### Mission Statement
* In this simulation, a popular YouTuber has asked us to find the top 10 things talking about in the comments on one of his videos
* He wants to use this information to see what caught people's attention, if people are talking about the adverts in the video, and anything else useful we might find

General Directions from the YouTuber:
* We want the number of likes on a comment to inform the process somehow
* There are obviously more than 10 things dicussed in the comments, but he wants the top 10
    * If there's a good reason for more, he wants more

### General Process
* Pull the data from Youtube
    * Get all comments and the number of likes for each comment
* Clean the data
    * Remove any duplicates
        * The pinned comment is the only a true duplicate
        * If the same comment is posted by different users, combine it into one comment with the total number of likes
    * Translate all comments to English
* Get text embedding of each unique comment
* Perform dimensionality reduction
    * Clustering algorithms generally perform better in relatively low dimensional space
* Cluster the comments
    * Use a weighted clustering clustering algorithm with the number of likes acting as the sample weight
* Perform topicl modeling (TF-IDF) to determine the topic of each cluster
* Depending on the number of clusters/topics, we can report the "top 10 things"
    * If there are more than 10 "things"

In [None]:
import os
import time
from pyyoutube import Api
from azure.core.credentials import AzureKeyCredential
from azure.ai.translation.text import TextTranslationClient
from sentence_transformers import SentenceTransformer
from transformers import AutoTokenizer
import matplotlib.pyplot as plt
import pandas as pd
import numpy as np
import sklearn

# APIs
GOOGLE_API_KEY = os.environ.get("GOOGLE_KEY")
AZURE_KEY = os.environ.get("AZURE_KEY")
AZURE_ENDPOINT = "https://api.cognitive.microsofttranslator.com"
AZURE_REGION = "southcentralus"

# Video ID
VIDEO_ID = "KOEfDvr4DcQ"

# Save the intermediate steps so we don't have to do reprocessing
CACHE_DIR = "./data/youtube_comments"
os.makedirs(CACHE_DIR, exist_ok=True)
RAW_COMMENTS_PATH = os.path.join(CACHE_DIR, VIDEO_ID + "_raw.csv")
CLEANED_COMMENTS_PATH = os.path.join(CACHE_DIR, VIDEO_ID + "_cleaned.csv")
TRANSLATED_COMMENTS_PATH = os.path.join(CACHE_DIR, VIDEO_ID + "_translated.csv")
FINAL_COMMENTS_PATH = os.path.join(CACHE_DIR, VIDEO_ID + "_final.csv")
EMBEDDINGS_PATH = os.path.join(CACHE_DIR, VIDEO_ID + "_embeddings.npy")

# Model IDs
EMBEDDING_MODEL_ID = "Alibaba-NLP/gte-Qwen2-7B-instruct"
EMBEDDING_MAX_LENGTH = 8192

In [None]:
# Collect the data
# The text to be clustered are all comments on Mr Beast's most watched video of 2024
#   His most watched video of 2024 as of 02/2025 is "Face Your Biggest Fear To Win $800,000"
# At time of data collection, the video has ~300M views and ~215k comments

# If the comments have already been pulled and saved, just load them
if os.path.exists(RAW_COMMENTS_PATH):
    raw_comments = pd.read_csv(RAW_COMMENTS_PATH)
    raw_comments["Text"] = raw_comments["Text"].fillna("")

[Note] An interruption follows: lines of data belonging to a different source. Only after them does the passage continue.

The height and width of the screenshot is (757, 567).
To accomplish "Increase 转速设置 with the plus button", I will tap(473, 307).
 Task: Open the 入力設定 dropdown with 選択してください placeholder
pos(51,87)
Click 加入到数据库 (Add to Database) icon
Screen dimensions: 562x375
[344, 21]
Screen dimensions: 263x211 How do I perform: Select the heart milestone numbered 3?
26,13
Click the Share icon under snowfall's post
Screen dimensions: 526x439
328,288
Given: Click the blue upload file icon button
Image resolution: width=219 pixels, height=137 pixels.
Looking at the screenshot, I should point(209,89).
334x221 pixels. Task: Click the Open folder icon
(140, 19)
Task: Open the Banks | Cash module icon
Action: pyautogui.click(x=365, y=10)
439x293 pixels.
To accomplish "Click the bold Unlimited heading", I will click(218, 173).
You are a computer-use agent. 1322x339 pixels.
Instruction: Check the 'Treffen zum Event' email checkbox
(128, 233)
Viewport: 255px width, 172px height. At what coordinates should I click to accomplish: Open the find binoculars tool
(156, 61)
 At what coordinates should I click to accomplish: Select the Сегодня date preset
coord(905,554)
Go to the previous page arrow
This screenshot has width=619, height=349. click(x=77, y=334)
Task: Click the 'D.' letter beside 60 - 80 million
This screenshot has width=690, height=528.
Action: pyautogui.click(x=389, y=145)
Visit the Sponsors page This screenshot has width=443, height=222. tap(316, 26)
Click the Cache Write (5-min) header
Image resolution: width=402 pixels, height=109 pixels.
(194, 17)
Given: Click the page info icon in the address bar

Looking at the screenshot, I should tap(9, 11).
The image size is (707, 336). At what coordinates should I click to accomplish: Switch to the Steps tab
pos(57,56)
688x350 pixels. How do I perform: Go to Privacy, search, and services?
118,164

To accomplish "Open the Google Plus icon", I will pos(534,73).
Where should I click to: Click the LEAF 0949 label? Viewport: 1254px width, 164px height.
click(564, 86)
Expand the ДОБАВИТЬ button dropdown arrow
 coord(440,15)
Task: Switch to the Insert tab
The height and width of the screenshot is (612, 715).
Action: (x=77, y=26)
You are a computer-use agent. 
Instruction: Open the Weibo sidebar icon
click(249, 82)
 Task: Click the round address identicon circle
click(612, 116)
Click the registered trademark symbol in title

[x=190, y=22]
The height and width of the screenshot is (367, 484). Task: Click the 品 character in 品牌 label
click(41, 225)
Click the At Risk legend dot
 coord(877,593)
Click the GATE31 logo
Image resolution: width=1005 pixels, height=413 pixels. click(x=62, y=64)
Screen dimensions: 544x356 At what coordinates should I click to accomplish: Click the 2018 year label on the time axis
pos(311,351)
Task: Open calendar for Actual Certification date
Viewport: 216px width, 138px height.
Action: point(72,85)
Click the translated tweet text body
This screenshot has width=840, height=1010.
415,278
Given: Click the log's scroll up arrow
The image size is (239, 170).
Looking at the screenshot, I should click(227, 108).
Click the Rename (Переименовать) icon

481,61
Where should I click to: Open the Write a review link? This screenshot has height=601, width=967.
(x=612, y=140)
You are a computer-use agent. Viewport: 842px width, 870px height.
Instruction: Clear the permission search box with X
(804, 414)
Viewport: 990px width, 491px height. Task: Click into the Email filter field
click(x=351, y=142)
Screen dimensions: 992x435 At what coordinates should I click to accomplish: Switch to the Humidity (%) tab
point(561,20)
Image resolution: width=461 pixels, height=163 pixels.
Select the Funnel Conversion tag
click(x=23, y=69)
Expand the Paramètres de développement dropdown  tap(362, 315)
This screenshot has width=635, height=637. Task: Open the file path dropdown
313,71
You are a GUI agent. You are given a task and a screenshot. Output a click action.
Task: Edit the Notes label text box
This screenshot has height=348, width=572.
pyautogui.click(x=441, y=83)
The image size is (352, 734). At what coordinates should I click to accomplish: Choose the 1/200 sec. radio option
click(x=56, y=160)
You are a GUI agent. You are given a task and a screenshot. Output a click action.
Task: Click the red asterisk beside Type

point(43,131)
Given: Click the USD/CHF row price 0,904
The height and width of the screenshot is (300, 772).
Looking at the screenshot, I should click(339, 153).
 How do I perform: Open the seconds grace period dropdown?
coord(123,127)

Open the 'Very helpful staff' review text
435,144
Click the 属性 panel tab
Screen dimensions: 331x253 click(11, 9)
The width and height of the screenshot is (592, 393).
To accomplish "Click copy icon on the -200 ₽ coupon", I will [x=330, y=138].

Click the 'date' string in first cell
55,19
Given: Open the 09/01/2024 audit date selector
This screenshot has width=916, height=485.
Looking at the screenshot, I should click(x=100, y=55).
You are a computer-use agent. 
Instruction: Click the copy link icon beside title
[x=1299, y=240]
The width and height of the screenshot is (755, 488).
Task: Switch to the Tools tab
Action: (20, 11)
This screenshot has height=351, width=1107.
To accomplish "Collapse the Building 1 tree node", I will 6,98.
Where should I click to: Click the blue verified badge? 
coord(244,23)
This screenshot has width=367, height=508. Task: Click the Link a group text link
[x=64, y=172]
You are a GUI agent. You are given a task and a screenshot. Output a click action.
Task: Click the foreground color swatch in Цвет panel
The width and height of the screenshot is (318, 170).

# If they haven't been saved, pull them then save them
else:
    responses = []
    token = None

    # Get a batch of 1000 comment threads
    # response is a linked list. If response.nextPageToken is not None, there are more comments
    # Get responses until there are no more (response.nextPageToken is None)
    api = Api(api_key=GOOGLE_API_KEY)
    while True:
        response = api.get_comment_threads(
            video_id=VIDEO_ID,
            count=1000,
            page_token=token,
            text_format="plainText"
        )

        # Append and get the next page
        responses.append(response)
        token = response.nextPageToken

        # If this is the last page, break
        if not token:
            break
    
    # Get the text, number of likes, and ID of each comment. Save it to a csv
    raw_comments = [
        (thread.snippet.topLevelComment.snippet.textDisplay, thread.snippet.topLevelComment.snippet.likeCount, thread.id)
        for response in responses for thread in response.items
    ]
    raw_comments = pd.DataFrame(raw_comments, columns=["Text", "Likes", "Id"])
    raw_comments.to_csv(RAW_COMMENTS_PATH, index=False)

### Data Cleaning
* Of the ~215k comments, there are only ~144k unique comment texts (many repeated comments)
    * This seems to be mostly a combination of bots reposting comments, and trivial messages (many times just an emoji)
    * However, it is also the same (non-trival) comment being naturally posted several times
* We can combine two rows if their text is the same, and add their likes together
* Of the 144k unique comments, only ~33k have at least 1 like
    * We can assume the unliked comments are noise, so we can remove them
* Since we will be doing topic modeling with TF-IDF we want all comments to be in English
    * To translate, we can just run all the comments through Microsoft Cognitive Services Text Translation
    * Only ~70% of the comments were English
* After translating, there are duplicates. We can combine them just as before
    * "Hola" and "Hello" wouldn't originally be combined, but after translating both now say "Hello" and can be combined
    * We can combine an additional ~1.8% of the ~33k comments after translating

In [None]:
# Remove duplicated and comments with 0 likes
if os.path.exists(CLEANED_COMMENTS_PATH):
    cleaned_comments = pd.read_csv(CLEANED_COMMENTS_PATH)
    cleaned_comments["Text"] = cleaned_comments["Text"].fillna("")

else:
    # Mr Beast's pinned comment is the only true duplicated comment
    cleaned_comments = raw_comments.drop_duplicates()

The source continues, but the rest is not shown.